# Dataset entries
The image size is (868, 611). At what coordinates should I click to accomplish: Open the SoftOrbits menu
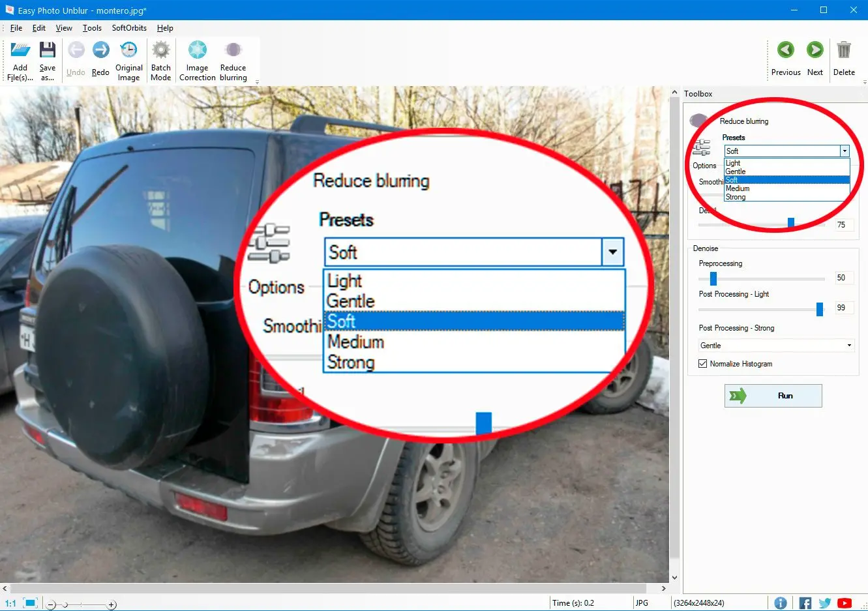point(129,28)
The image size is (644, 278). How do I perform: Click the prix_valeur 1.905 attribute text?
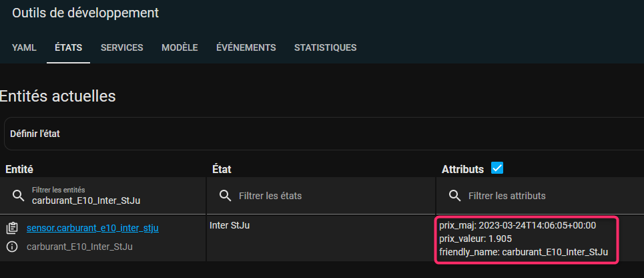[475, 239]
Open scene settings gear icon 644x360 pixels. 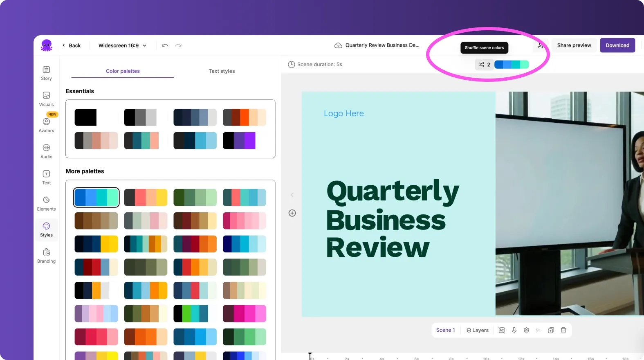526,330
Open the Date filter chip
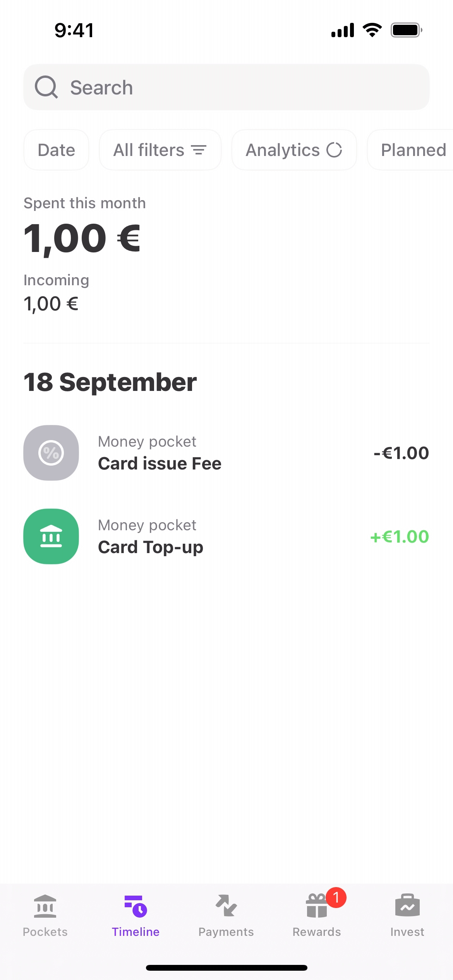The height and width of the screenshot is (980, 453). pyautogui.click(x=57, y=150)
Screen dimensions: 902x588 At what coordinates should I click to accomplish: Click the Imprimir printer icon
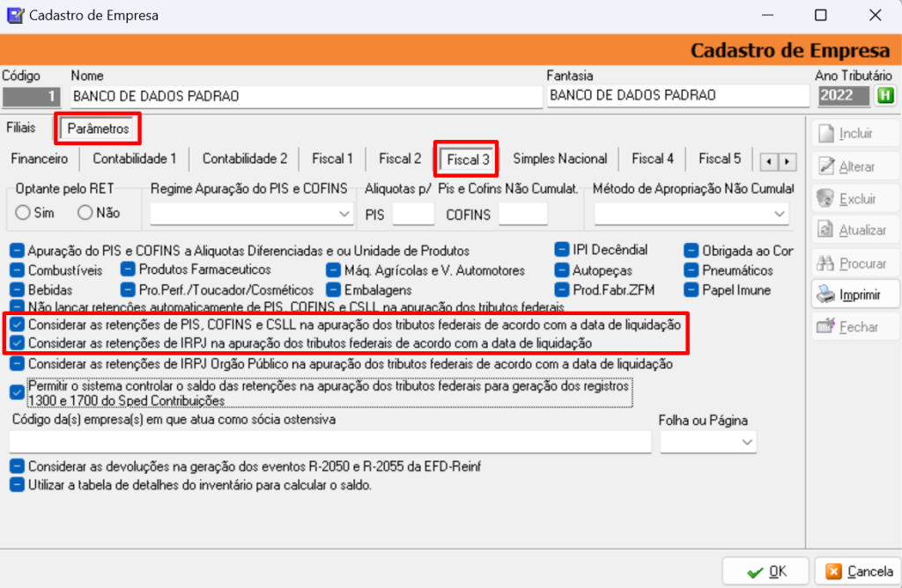[825, 294]
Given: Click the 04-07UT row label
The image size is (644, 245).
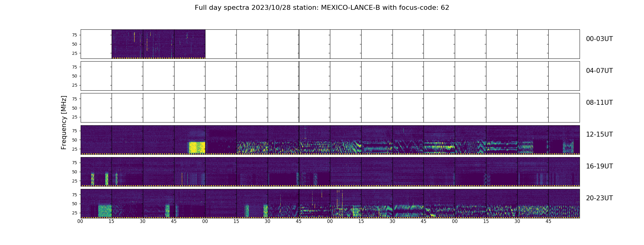Looking at the screenshot, I should click(599, 71).
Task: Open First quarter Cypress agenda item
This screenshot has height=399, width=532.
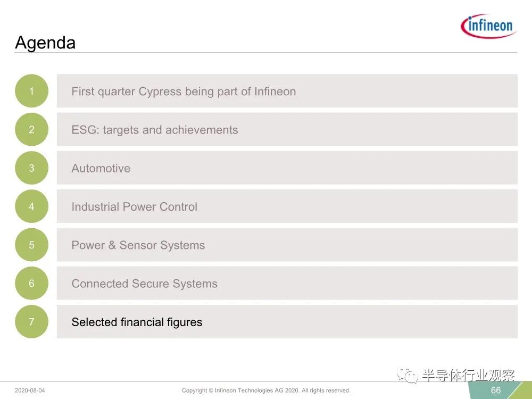Action: click(x=287, y=91)
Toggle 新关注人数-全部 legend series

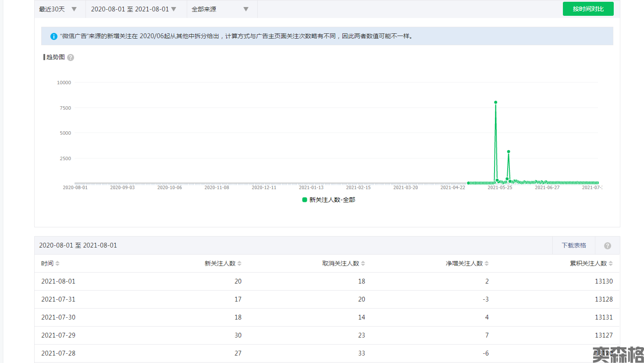point(328,200)
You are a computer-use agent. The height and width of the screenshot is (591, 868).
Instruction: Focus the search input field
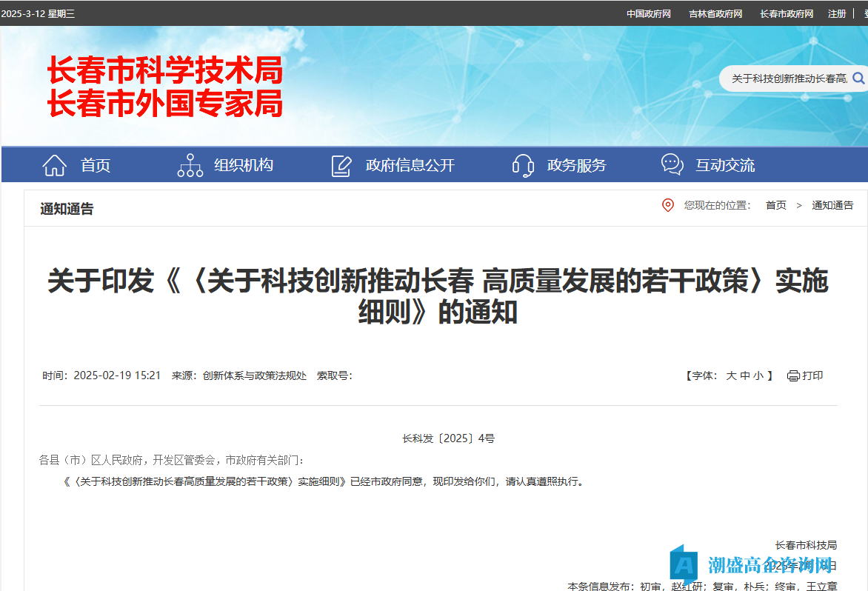point(788,78)
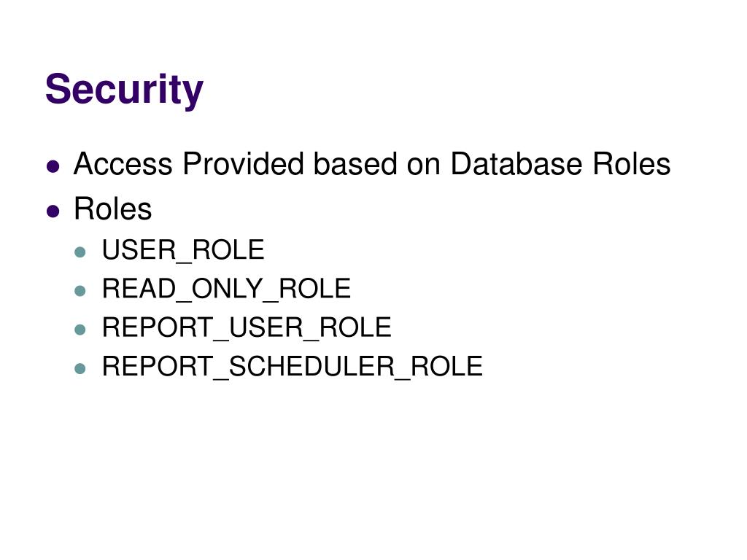
Task: Click Roles at end of first bullet
Action: pos(632,164)
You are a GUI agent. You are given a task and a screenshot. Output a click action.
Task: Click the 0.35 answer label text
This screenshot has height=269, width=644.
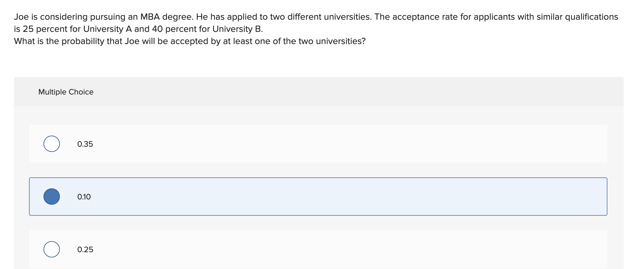85,144
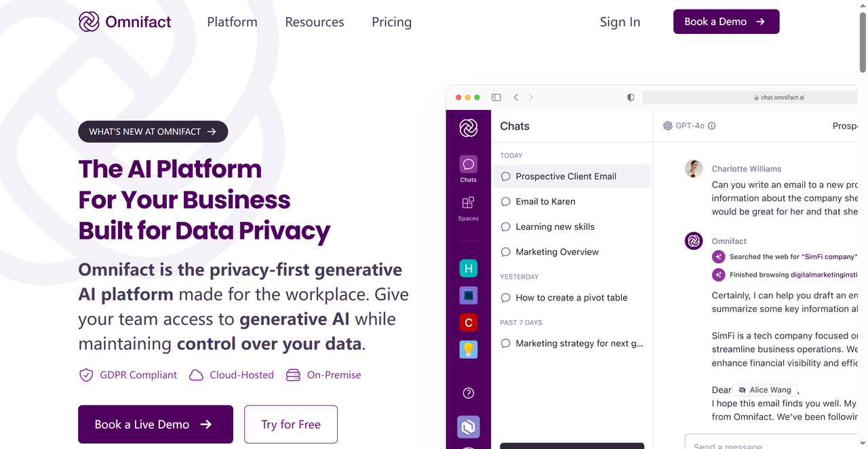Open the Pricing page

pyautogui.click(x=391, y=22)
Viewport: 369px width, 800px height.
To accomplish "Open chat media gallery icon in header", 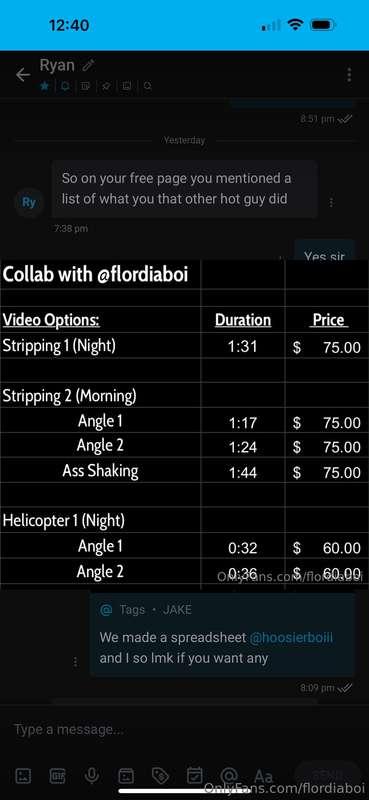I will tap(127, 86).
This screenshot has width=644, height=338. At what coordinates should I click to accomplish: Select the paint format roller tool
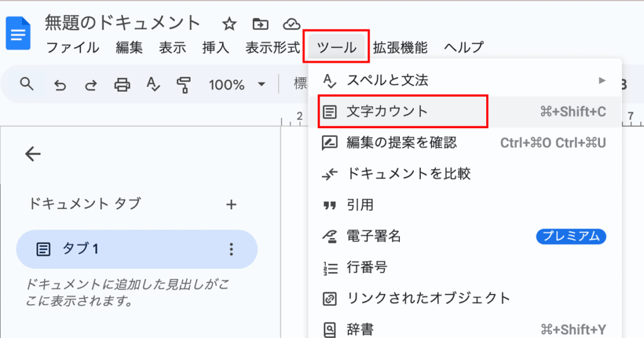click(x=184, y=85)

# Your assignment
Transcribe only this stretch of the data: the line with "Toggle 新关注人数-全部 legend series", the line with "Task: Click the 0.35 answer label text", and every line in between. Leave out the pictures.

# Your response
Toggle 新关注人数-全部 legend series

point(328,200)
You are a computer-use agent. The height and width of the screenshot is (591, 868).
Instruction: Focus the search input field
point(788,78)
Task: Click Roles at end of first bullet
Action: pos(632,164)
You are a GUI agent. You are given a task and a screenshot. Output a click action.
Task: Click the 0.35 answer label text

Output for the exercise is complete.